Le Casino de Cabourg
This casino, like the one in the novel at Balbec, is an annex of the Grand Hôtel. In the novel, Proust sets a number of scenes in the casino.
L'Église Notre Dame de Dives-sur-Mer
This church was constructed and modified over the centuries but began as a Romanesque building funded by gifts from William the Conqueror. A panel on its wall listed all those who sailed with him in 1066 to conquer England. Proust took the church and part of its history as a model for the church at Balbec. A famous miracle associated with the church and port is described in In the Shadow of Young Girls in Flower:
It was, most certainly, in the sea that the fishermen had found, according to the legend, the miraculous Christ, of which a stained-glass window, in the church that stood a few yards from where I now was, recorded the discovery.
This Christ was no doubt inspired by a statue of Christ that fishermen from Dives-sur-Mer caught in their nets in April 1001. On the first haul, they pulled in the Christ figure without the cross, then the cross itself. This catch attracted a large number of pilgrims to Dives-sur-Mer until 1562, when the statue was burned by Protestants.

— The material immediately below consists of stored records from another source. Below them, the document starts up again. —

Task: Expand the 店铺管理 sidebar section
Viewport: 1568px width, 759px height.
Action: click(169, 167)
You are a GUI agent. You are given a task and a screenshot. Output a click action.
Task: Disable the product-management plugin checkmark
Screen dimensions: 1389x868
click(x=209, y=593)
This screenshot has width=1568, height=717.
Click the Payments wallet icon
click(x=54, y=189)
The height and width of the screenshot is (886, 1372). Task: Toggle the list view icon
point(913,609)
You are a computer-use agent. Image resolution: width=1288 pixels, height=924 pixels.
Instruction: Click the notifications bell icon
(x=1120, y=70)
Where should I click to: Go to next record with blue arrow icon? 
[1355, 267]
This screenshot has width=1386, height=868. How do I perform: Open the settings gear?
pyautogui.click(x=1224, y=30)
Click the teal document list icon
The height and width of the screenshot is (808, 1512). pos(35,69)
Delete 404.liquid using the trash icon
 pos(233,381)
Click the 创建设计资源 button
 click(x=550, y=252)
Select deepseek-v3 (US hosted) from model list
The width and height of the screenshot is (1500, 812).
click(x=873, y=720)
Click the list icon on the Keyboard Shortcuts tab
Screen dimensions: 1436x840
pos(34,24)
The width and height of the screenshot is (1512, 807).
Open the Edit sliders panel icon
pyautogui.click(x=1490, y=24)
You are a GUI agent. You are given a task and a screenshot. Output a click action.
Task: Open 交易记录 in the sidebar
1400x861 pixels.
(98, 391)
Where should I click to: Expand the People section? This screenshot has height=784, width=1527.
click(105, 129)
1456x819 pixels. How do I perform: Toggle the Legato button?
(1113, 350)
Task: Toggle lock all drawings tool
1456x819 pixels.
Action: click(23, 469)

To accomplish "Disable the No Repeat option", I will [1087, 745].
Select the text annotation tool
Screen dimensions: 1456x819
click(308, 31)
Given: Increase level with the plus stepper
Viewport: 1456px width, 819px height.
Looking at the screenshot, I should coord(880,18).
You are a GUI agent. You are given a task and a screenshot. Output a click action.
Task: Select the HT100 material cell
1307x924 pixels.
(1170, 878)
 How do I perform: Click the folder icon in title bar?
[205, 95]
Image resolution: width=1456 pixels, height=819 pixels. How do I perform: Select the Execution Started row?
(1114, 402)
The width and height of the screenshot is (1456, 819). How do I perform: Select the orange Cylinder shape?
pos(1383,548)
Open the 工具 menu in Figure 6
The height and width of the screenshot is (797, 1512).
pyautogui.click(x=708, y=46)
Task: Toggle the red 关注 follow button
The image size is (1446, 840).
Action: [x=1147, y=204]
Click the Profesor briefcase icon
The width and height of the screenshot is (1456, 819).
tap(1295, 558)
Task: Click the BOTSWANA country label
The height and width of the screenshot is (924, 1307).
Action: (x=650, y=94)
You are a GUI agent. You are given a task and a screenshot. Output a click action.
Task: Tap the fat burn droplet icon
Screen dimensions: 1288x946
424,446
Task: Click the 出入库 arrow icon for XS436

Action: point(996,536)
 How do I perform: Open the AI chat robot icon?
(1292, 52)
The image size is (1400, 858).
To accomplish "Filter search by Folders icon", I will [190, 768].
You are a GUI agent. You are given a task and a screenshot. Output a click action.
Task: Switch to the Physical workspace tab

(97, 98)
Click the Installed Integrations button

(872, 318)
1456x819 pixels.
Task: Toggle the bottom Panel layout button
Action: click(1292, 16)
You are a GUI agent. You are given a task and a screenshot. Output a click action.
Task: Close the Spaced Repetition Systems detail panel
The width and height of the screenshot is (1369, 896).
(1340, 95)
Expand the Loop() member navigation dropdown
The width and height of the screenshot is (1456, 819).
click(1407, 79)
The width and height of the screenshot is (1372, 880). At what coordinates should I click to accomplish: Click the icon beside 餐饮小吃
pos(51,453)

The small village is only about a mile from Cabourg.
The Church of Criquebeouf at Carqueville
The Church of Saint-Martin, built in the Romanesque style, dates from the twelfth century and is known as the "ivy chapel." We find this description of its façade in In the Shadow of Young Girls in Flower:
Mme de Villeparisis, seeing that I liked churches, promised me that we would visit now one and then another, and especially the one at Carqueville, 'quite buried in all its old ivy,' as she said with a wave of the hand which seemed tastefully to envelop the absent façade in an invisible and delicate screen of foliage.
And in a letter to a friend vacationing in Normandy, Proust recalls his own visit:
If you go and see the dear little church of Criqueboeuf nestling under its ivy, give it an affectionate greeting from me.
Cathedral de Lisieux
The Gothic Cathedral of Lisieux was completed in 1230. In an article, Impressions de route en automobile, that Proust wrote for Le Figaro, he described his 1907 visit to Lisieux where he arrived after nightfall and despaired of being to see the edifice described by Ruskin. Suddenly, the statues on the façade "leaped out of the darkness as the 'ingenious' Agostinelli trained the headlights on the portals. Alfred Agostinelli was Proust's chauffeur and later secretary.
L'Auberge Guillaume le Conquérant
This place, named for Guillaume-le-Conquérant (William the Conqueror) who sailed from the nearby port of Dives to conquer England, is an ancient hotel-restaurant that Proust frequented.